“The Monday after Yom Kippur the Rabbi Came Out.”
Now, wouldn’t that be a thriller you would pick up at Amazon?
On the Monday after Yom Kippur, Rabbi Gil Steinlauf, senior rabbi at the Washington, D.C. Adas Israel Conservative synagogue, announced that he is gay.
In a letter sent to congregants, Steinlauf wrote:
I am writing to share with you that after twenty years of marriage, my wife Batya and I have decided to divorce. We have arrived at this heartbreaking decision because I have come to understand that I am gay. These are great upheavals in my personal life, as in Batya’s and that of our children. But it is plain to all of us that because of my position as Rabbi of Adas Israel, this private matter may also have a public aspect. We recognize that you may well need a period of reflection to absorb this sudden news. I am most grateful for the support Adas’ lay leaders and clergy have provided my family and me in the short time since I brought this matter to their attention. That support makes it possible for us to prepare for this new chapter in our lives, and for me in my ongoing service as Rabbi of Adas Israel Congregation.
While I struggled in my childhood and adolescence with a difference I recognized in myself, that feeling of difference did not then define my identity, much less the spouse I would seek. I sought to marry a woman because of a belief that this was the right thing for me. This conviction was reinforced by having grown up in a different era, when the attitudes and counsel of adult professionals and peers encouraged me to deny this uncertain aspect of myself. I met and fell in love with Batya, a wonderful woman who loved and accepted me exactly as I am. Together, we have shared a love so deep and real, and together we have built a loving home with our children–founded principally on the values and joys of Jewish life and tradition. But my inner struggle never did go away. Indeed, Batya herself has supported me through this very personal inner struggle that she knew to be the source of great pain and confusion in my life over decades.
A text I’ve sat with for years is from the Babylonian Talmud (Yoma 72b) and states, “Rabbah said, any scholar whose inside does not match his outside is no scholar. Abaye, and some say Ravah bar Ulah, said [one whose inside does not match his outside] is called an abomination.” Ultimately, the dissonance between my inside and my outside became undeniable, then unwise, and finally intolerable. With much pain and tears, together with my beloved wife, I have come to understand that I could walk my path with the greatest strength, with the greatest peace in my heart, with the greatest healing and wholeness, when I finally acknowledged that I am a gay man. Sadly, for us this means that Batya and I can no longer remain married, despite our fidelity throughout our marriage and our abiding friendship and love. As our divorce is not born of rancor, we pray that together with our children we will remain bound by a brit mishpachah, a covenant of family.
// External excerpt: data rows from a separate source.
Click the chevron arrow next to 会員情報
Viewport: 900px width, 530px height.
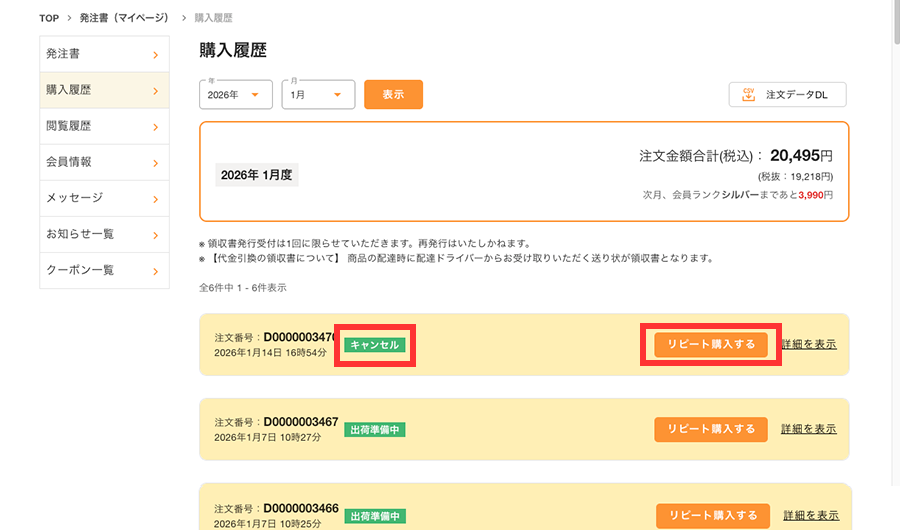pyautogui.click(x=155, y=162)
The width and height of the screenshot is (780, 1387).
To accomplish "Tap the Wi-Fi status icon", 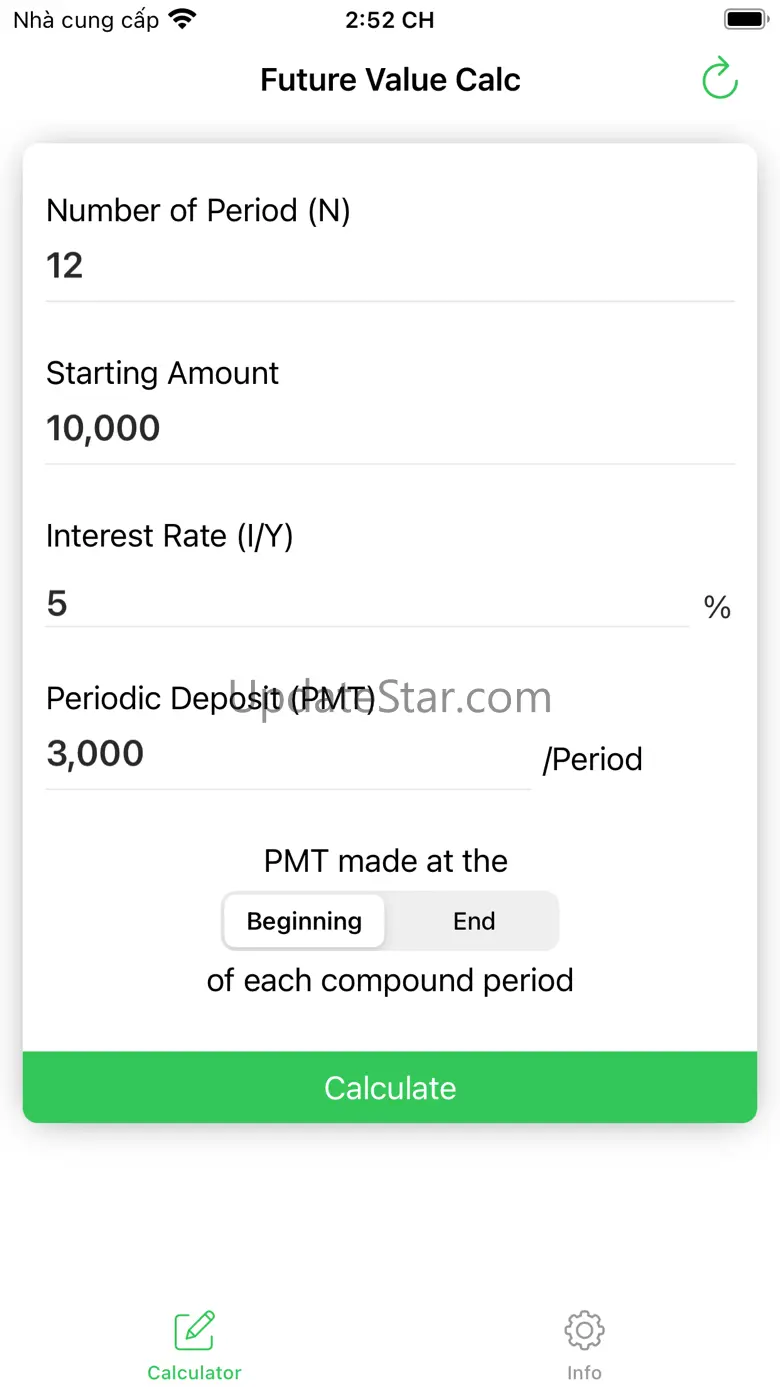I will [x=183, y=19].
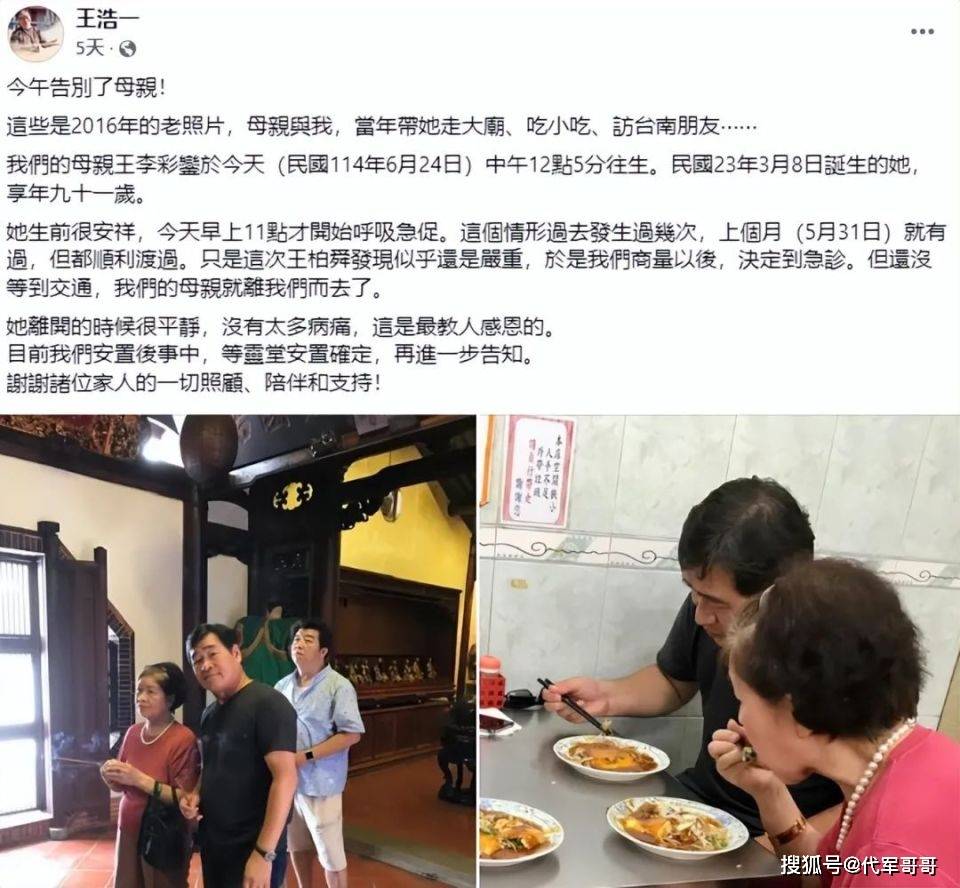This screenshot has width=960, height=888.
Task: Click the 搜狐号@代军哥哥 watermark
Action: pyautogui.click(x=858, y=865)
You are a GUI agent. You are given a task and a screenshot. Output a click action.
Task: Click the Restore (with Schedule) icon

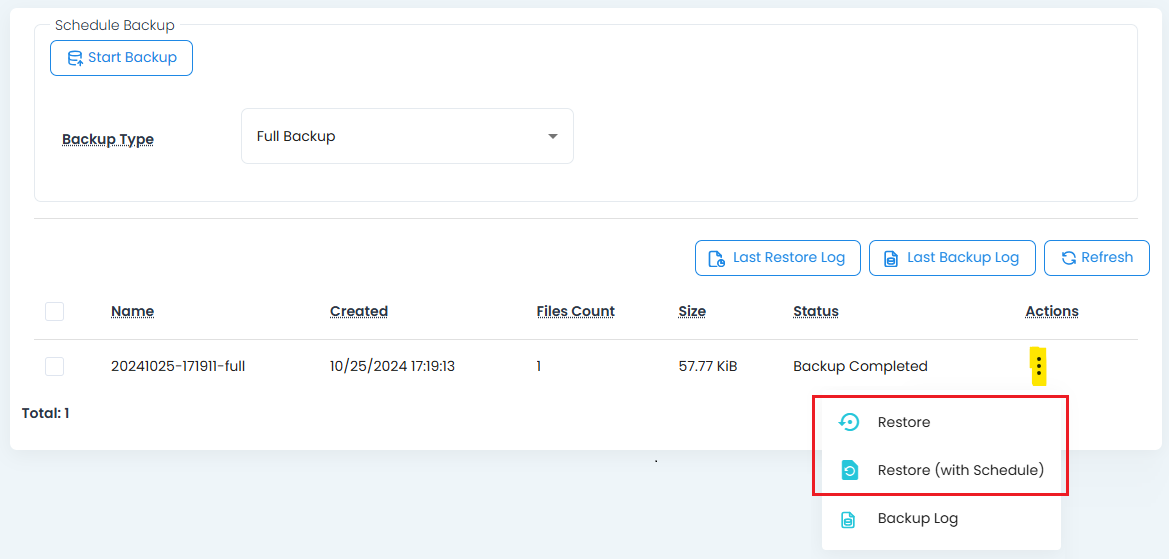pyautogui.click(x=848, y=470)
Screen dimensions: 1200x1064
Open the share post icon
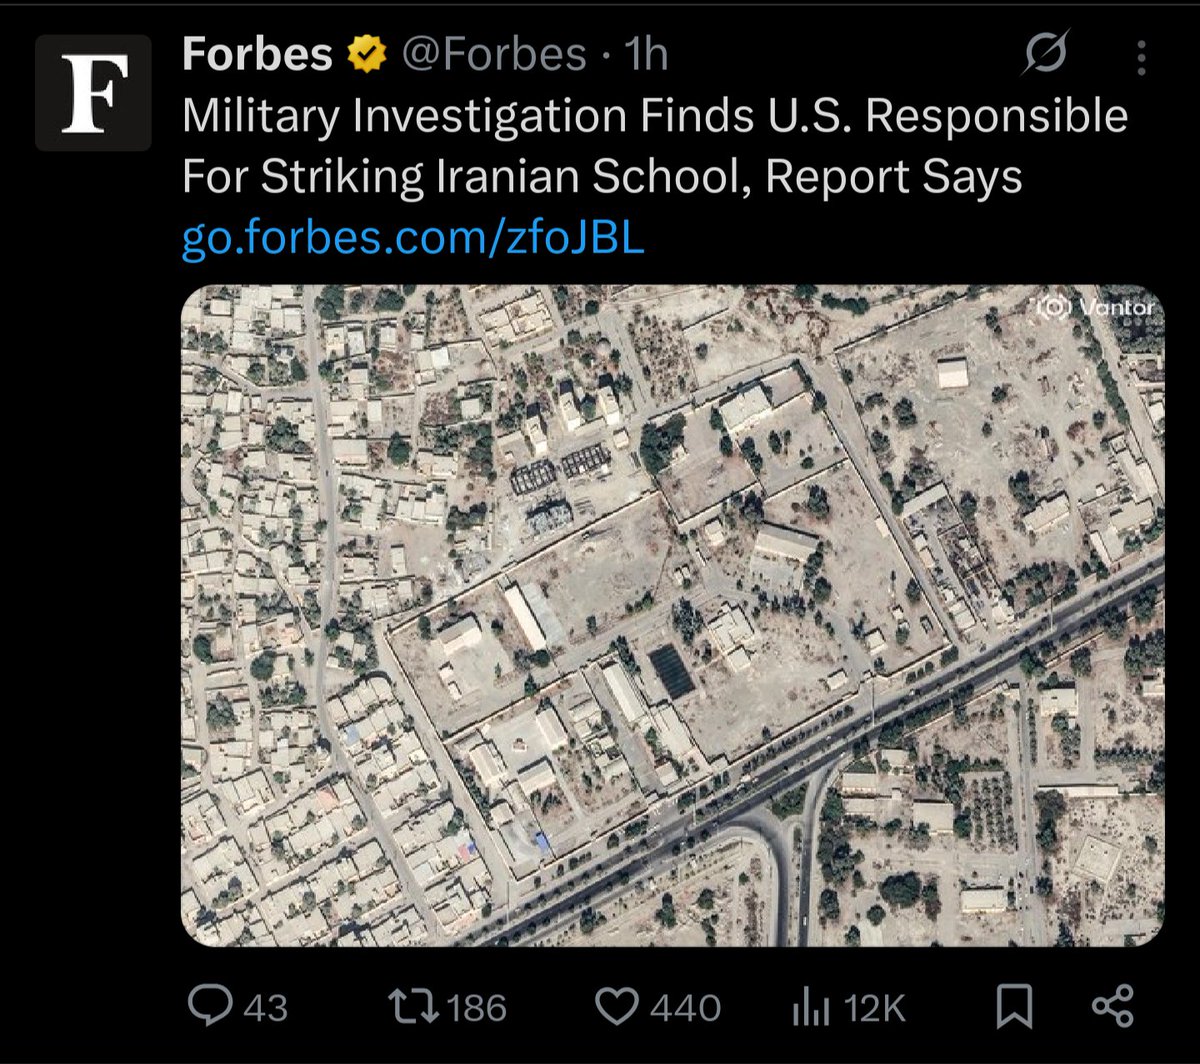1113,1006
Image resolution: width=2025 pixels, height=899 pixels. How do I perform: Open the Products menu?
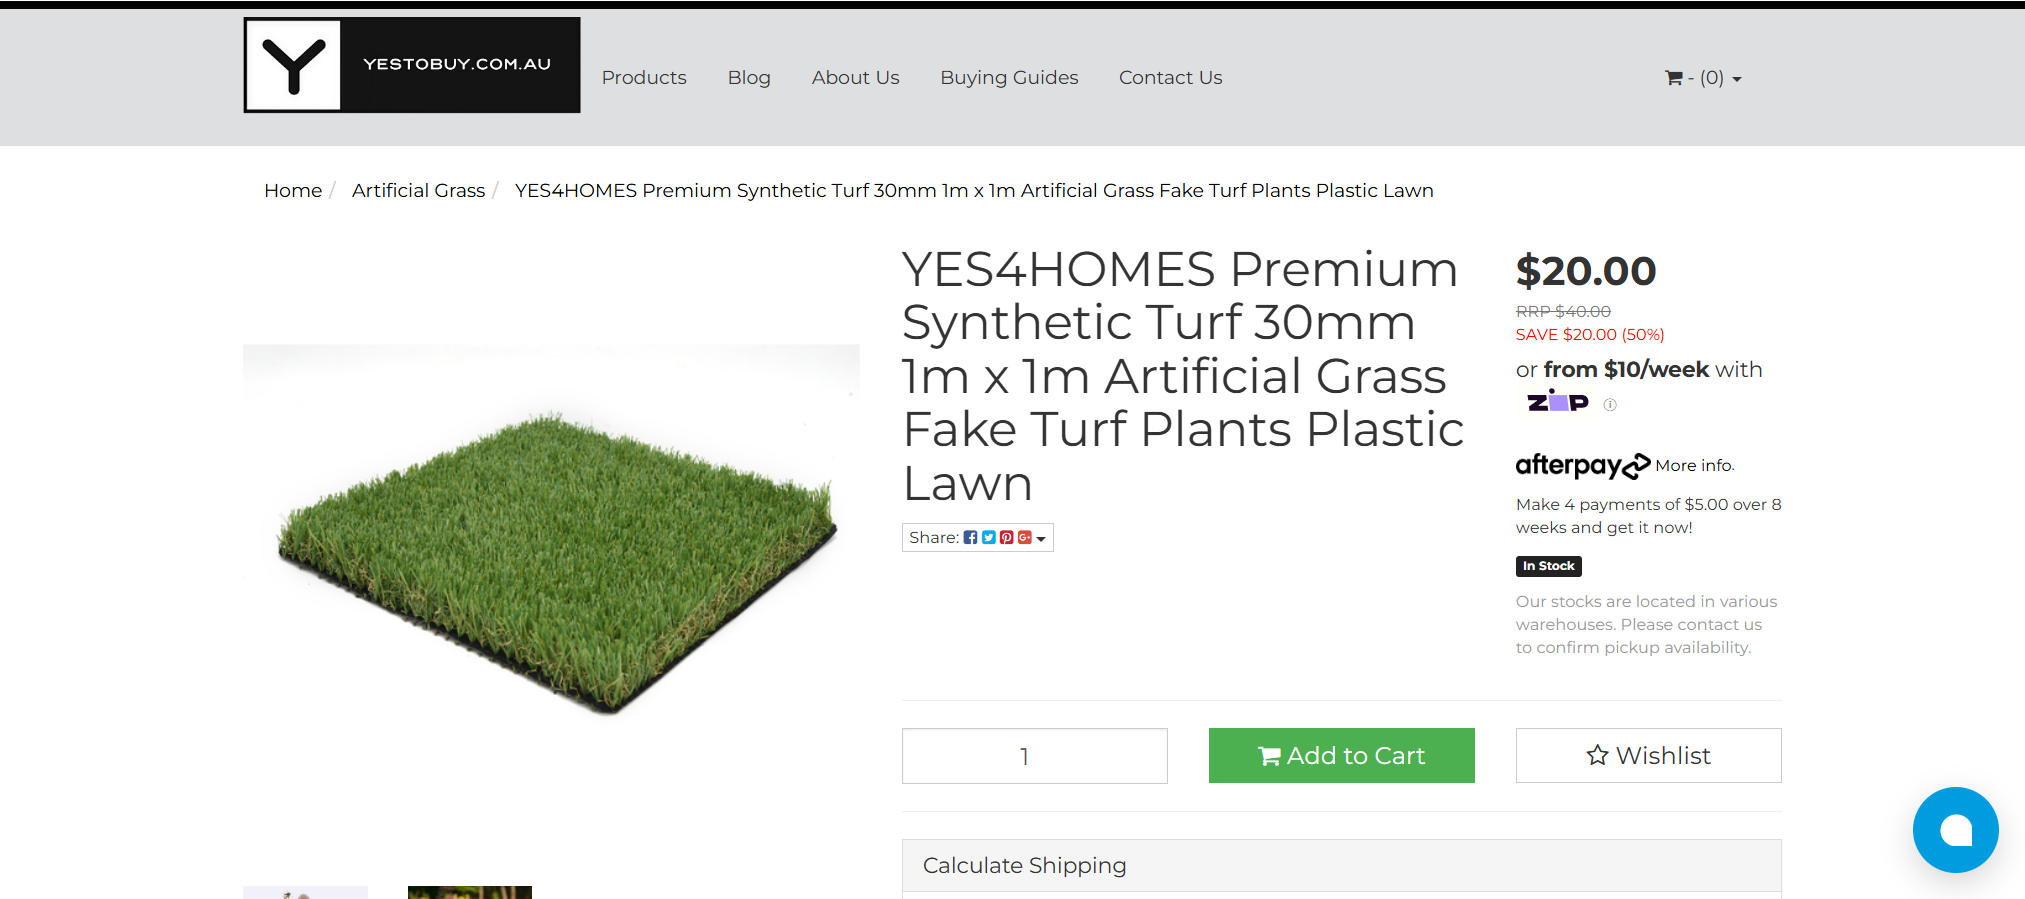[x=644, y=78]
Arnie Podgorsky, the congregation’s president, attached a letter of support to Rabbi Gil Steinlauf’s announcement:
Together with the other officers of Adas Israel, I stand with Rabbi Steinlauf. Our synagogue is strong, large, and inclusive–a big tent with room and respect for all. Rabbi Steinlauf, along with the rest of the clergy, will continue to advance new paths to Torah, making Judaism and its tools for a beautiful life more accessible for more Jews. We will continue our diverse approaches to worship, from the traditional to the innovative. At the same time, we understand that Rabbi Steinlauf will be undergoing a challenging personal transition in the coming months, and we extend to him patience and a generous spirit.
Steinlauf has been the senior rabbi at Adas Israel since 2008, and before that he was the rabbi at Temple Israel in Ridgewood, N.J., and Congregation Tifereth Israel in Columbus, Ohio. He graduated from Princeton, and studied at Pardes Institute in Jerusalem. He received his ordination in 1998 at the Jewish Theological Seminary.
Adas Israel’s celebrated members include journalists Jeffrey Goldberg and Franklin Foer.
On Monday, Goldberg noted on The Atlantic website:
Rabbi Steinlauf fell into an odd liminal moment in history. If he were a 25-year-old rabbi, there would be no drama here, no nothing, in fact, because he would simply be a rabbi who happens to be gay. The Conservative movement of Judaism has changed over the past decade or two in unimaginable ways. I have trouble picturing a synagogue that wouldn’t hire a gay rabbi. On the other hand, if he were 60 years old now, with the same identity, he most likely would have been able to glide toward retirement, his secret intact.
Goldberg quoted Foer’s note on the coming out, that “Rabbi Steinlauf has just discovered the most dramatic possible way to break the Yom Kippur fast.”